The active site residues as visualized in PyMol are shown in Fig. 13. The binding of lopinavir to the target protein which produced the best binding score was used as the predictive model. Residues at the distance of < 5 angstroms to the bound ligand were assumed to form the active site residues. A total of 27 amino acid residues were covered and these are PHE-8, VAL-104, ARG-105, ILE-106, GLN-107, PRO-108, GLY-109, GLN-110, THR-111, ASN-151, ASP-153, SER-158, CYS-160, ILE-200, VAL-202, ASN-203, HIS-246, PRO-252, ILE-249, PRO-252, LEU-253, THR-292, PRO-293, PHE-294, ASP-295, VAL-297, and ARG-298.
Fig. 13 The combined view of the 3D structural comparison between the modeled target protein and the downloaded PDB structure of the viral protein (left column) and their primary sequence alignment (right column). The target protein is colored in grey while its protein data bank equivalence is colored in red. The high structural similarity between the two proteins was validated through their sequence alignment which produced 99.34% sequence identity score.
Homology modeling which is a computational method for modeling the 3D structure of proteins and also regarded as comparative modeling, constructs atomic models based on known structures or structures that have been determined experimentally and likewise share more than 40% sequence homology. The backing principle for this is that there is likely to be an existing three-dimensional structure similarity between two proteins with high similarity in their amino acid sequence. With one of the proteins having an already determined 3D structure, the structure of the unknown one can be copied with a high degree of confidence. There is a higher degree of accuracy for alpha carbon positions in homology modeling than the side chains and regions containing the loop which is mostly inaccurate. As regards the template selection, homologous proteins with determined structures are searched through the Protein Data Bank (PDB) and templates must have alongside a minimum of 40% identity with the target sequence, the highest possible resolution with appropriate cofactors for selection consideration . In this study, the target protein was modeled using the SARS coronavirus main proteinase as template. This selection was based on the high resolution and its identity with the target protein which is as high as 96%.

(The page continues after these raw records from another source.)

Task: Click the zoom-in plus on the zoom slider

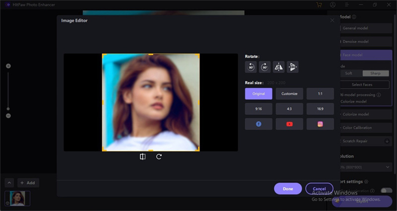Action: click(8, 66)
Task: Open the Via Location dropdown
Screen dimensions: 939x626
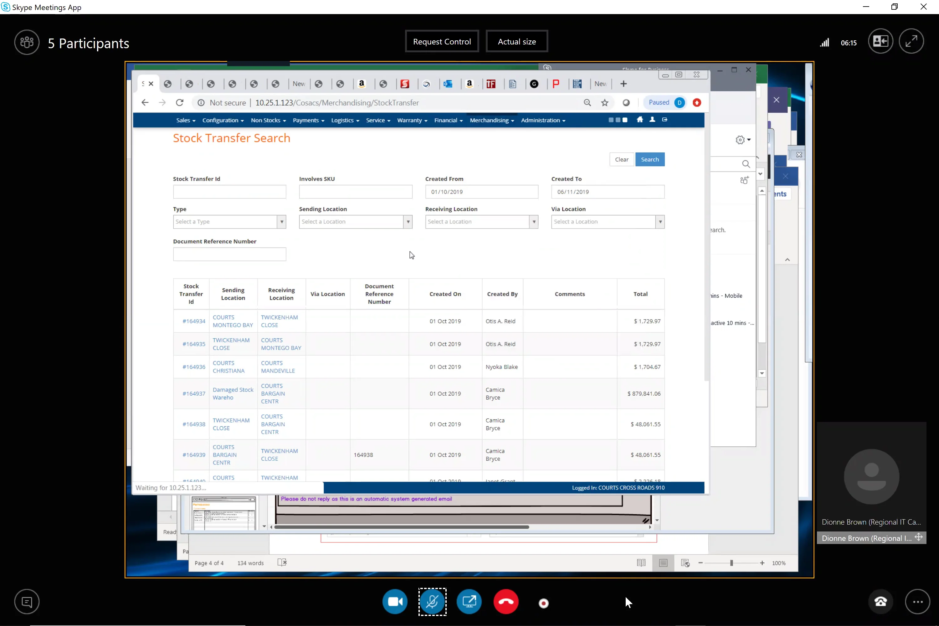Action: point(661,222)
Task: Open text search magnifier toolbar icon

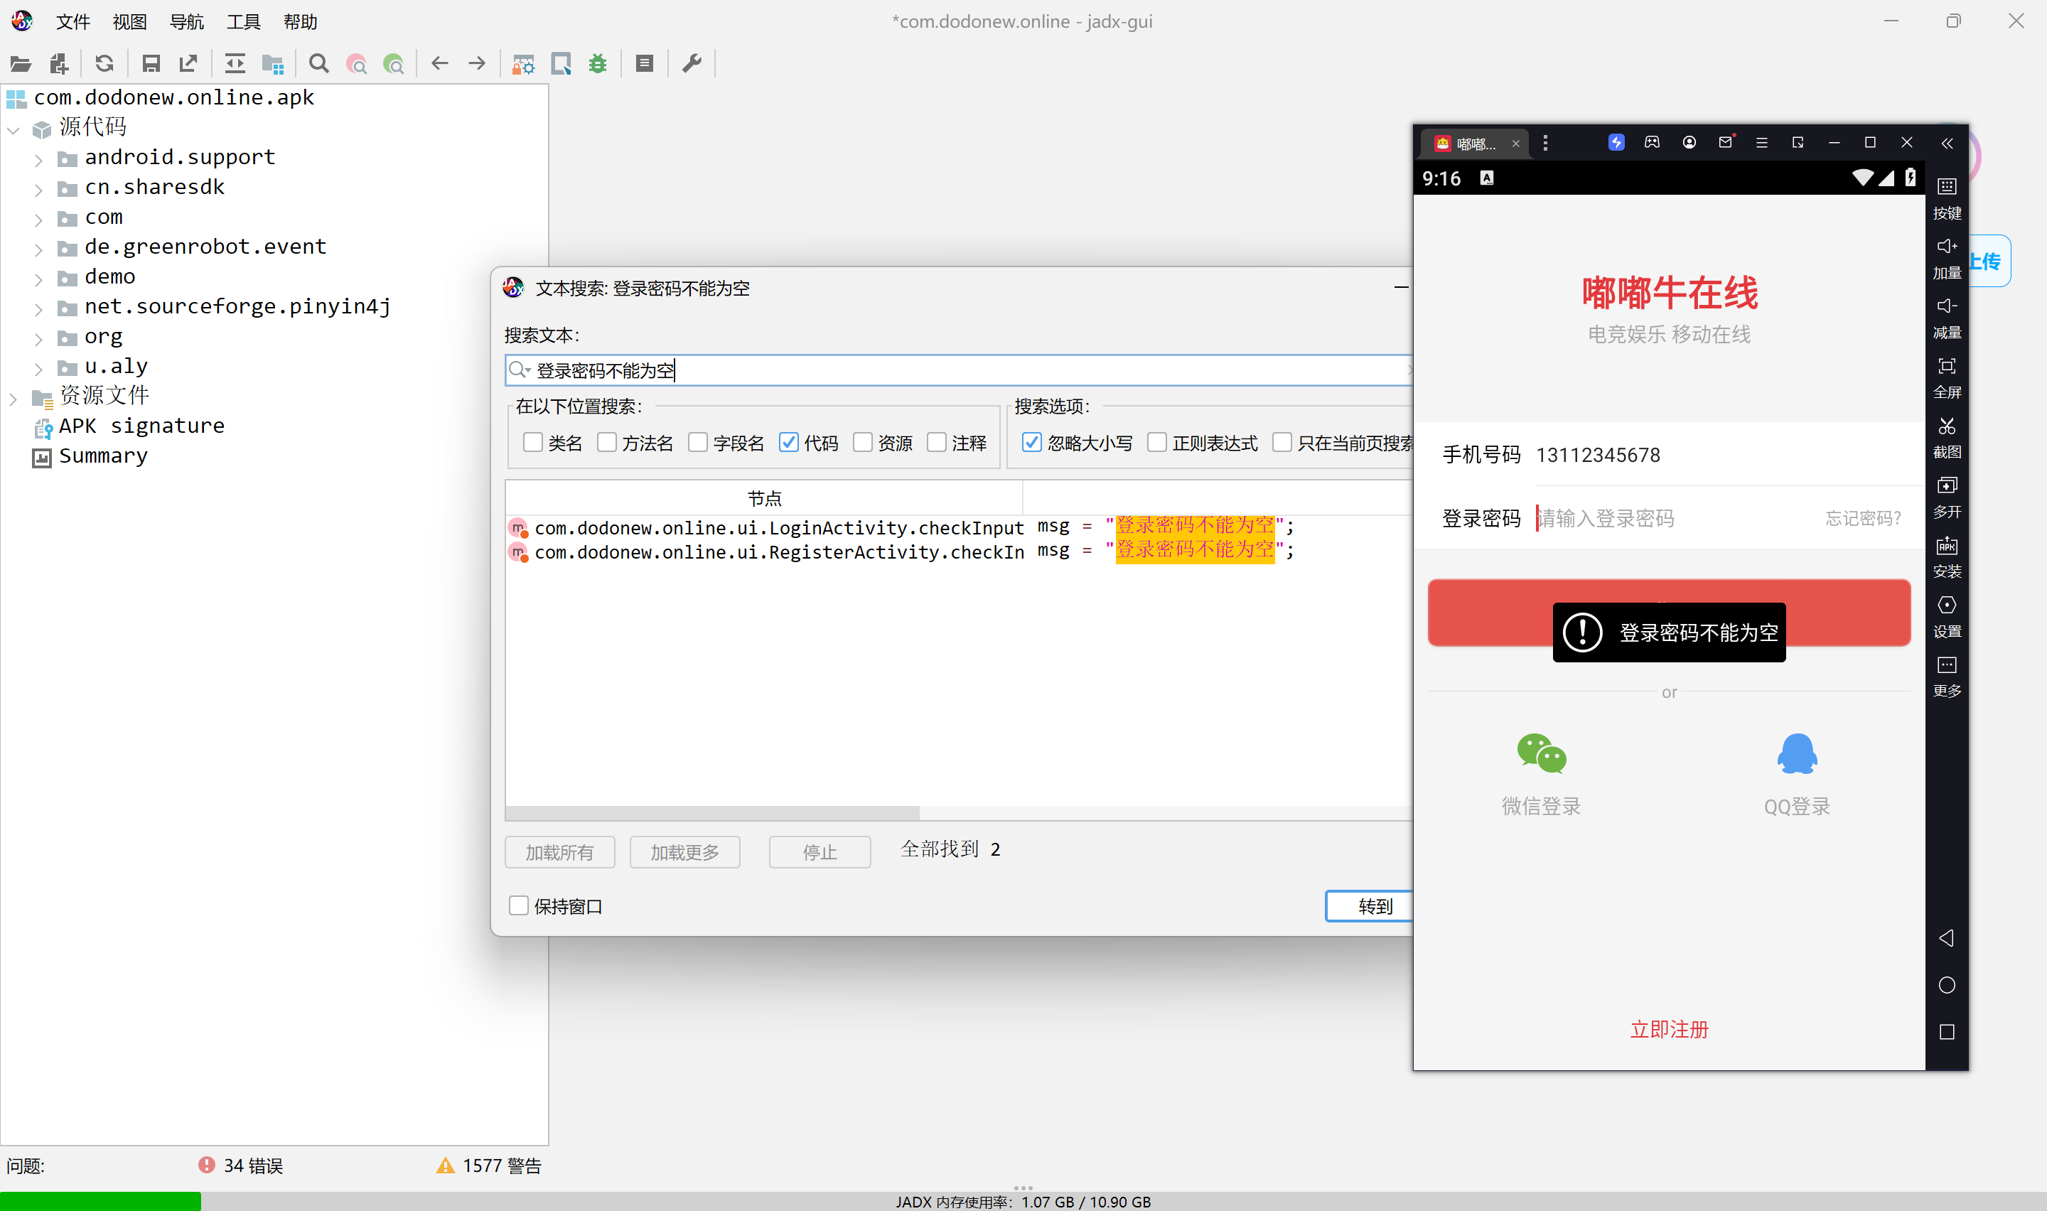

Qualitative Model Energy Analysis (QMEAN) is a composite scoring function that describes protein structures on the basis of major geometrical aspects. The scoring function of the QMEAN calculates the global quality of models on six structural descriptors linear combination basis, where four of the six descriptors are statistical potentials of mean force. The analysis of local geometry is carried out by potential of torsion angle over three consecutive amino acids. In predicting the structure of a protein structure, final models are often selected after the production of a considerable number of alternative models; hence, the prediction of the protein structure is anchored on a scoring function which identifies within a collection of alternative models the best structural model. Two distance-dependent interaction potentials are used to assess long-range interactions based on C_β atoms and all atoms, respectively. The burial status of amino acid residues describes the solvation potential of the model while the two terms that reflect the correlation between solvent accessibility, calculated and predicted secondary structure are not excluded . The resultant target protein can be considered a good model as the Z-scores of interaction energy of C_β, pairwise energy of all atoms, solvation energy, and torsion angle energy are − 0.35, − 0.65, − 0.77, and 0.36, respectively, as shown in Table 1. The quality of a good model protein can be compared to high-resolution reference structures that are products of X-ray crystallography analysis through Z-score where 0 is the average Z-score value for a good model . According to Benkert et al., QMEAN Z-score provides an estimate value of the degree of nativeness of the structural features that can be observed in a model, and this is an indication that the model is of a good quality in comparison to other experimental structures . Our study shows the Z-score of the target is “0” as indicated in Fig. 6 and such a score is an indication of a relatively good model as it possesses the average Z-score for a perfect model.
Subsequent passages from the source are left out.